- _To-do item_
Count how many lines of the listing below contain the word "element". Reply with the number only.

- _Collected data entries_
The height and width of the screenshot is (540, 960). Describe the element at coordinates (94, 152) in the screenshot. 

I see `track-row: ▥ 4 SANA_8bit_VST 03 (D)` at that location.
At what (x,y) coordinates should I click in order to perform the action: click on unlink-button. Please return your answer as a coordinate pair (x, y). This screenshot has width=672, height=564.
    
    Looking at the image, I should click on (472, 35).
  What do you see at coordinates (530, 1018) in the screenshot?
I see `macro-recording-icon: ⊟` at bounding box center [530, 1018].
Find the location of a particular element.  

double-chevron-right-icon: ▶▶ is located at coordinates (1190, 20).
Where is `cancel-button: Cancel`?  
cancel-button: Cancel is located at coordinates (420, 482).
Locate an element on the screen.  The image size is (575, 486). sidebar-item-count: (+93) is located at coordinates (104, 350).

- _Written response_
3